WHAT TO WORK ON: Your answer is the lines below, exactly, from the one that contains "Viewport: 1092px width, 1092px height." through the one that contains "Select the HandBrake", both included.

DATASET CONTENT:

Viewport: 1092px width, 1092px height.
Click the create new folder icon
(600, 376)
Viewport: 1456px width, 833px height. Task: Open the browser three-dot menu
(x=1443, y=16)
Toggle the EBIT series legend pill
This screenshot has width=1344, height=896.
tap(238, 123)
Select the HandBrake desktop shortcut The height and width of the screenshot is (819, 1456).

==

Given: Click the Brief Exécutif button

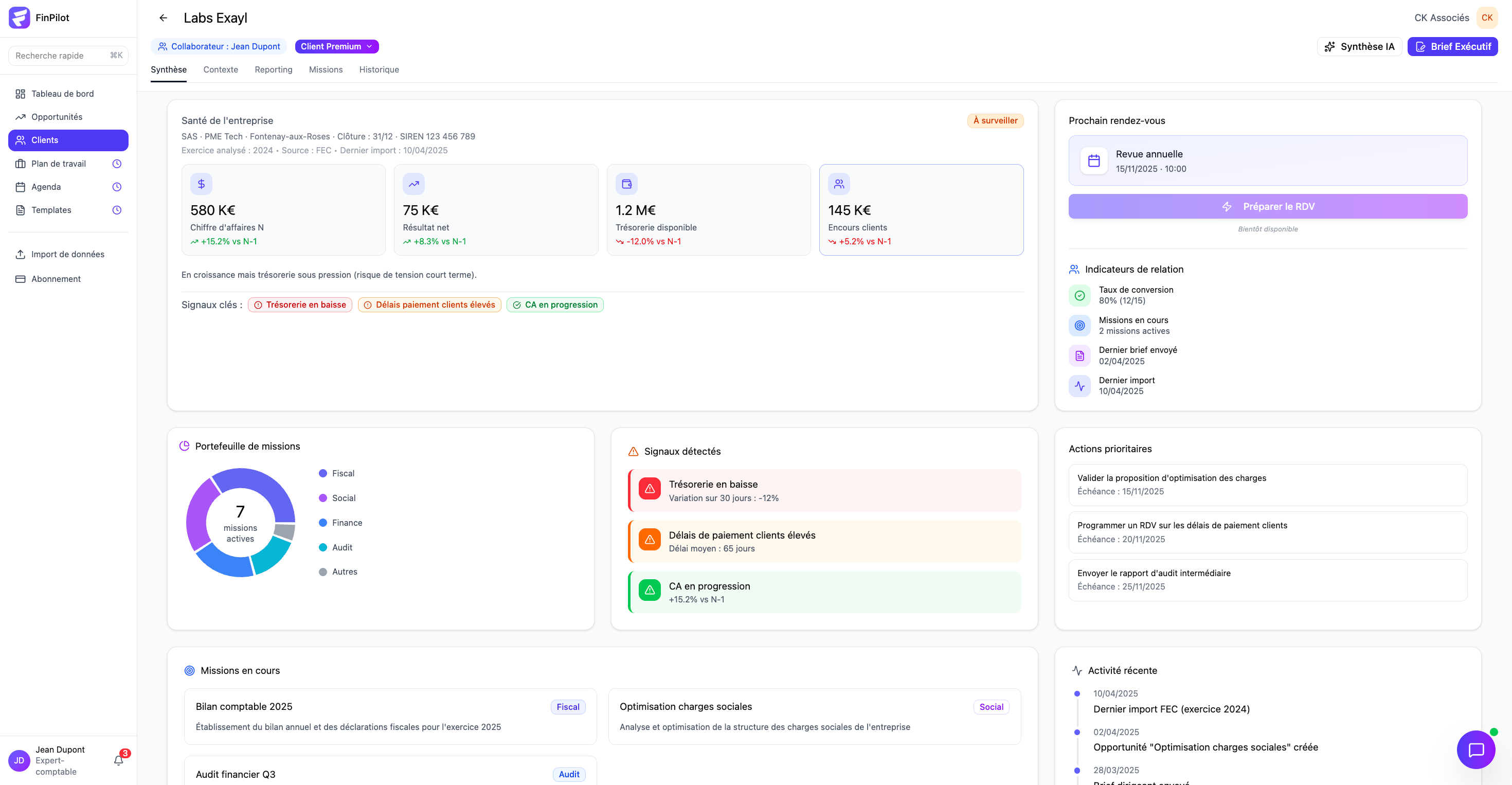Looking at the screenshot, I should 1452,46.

RESPONSE:
Viewport: 1092px width, 1092px height.
Click the create new folder icon
(600, 376)
Viewport: 1456px width, 833px height. Task: Open the browser three-dot menu
(x=1443, y=16)
Toggle the EBIT series legend pill
This screenshot has width=1344, height=896.
tap(238, 123)
Select the HandBrake desktop shortcut The height and width of the screenshot is (819, 1456).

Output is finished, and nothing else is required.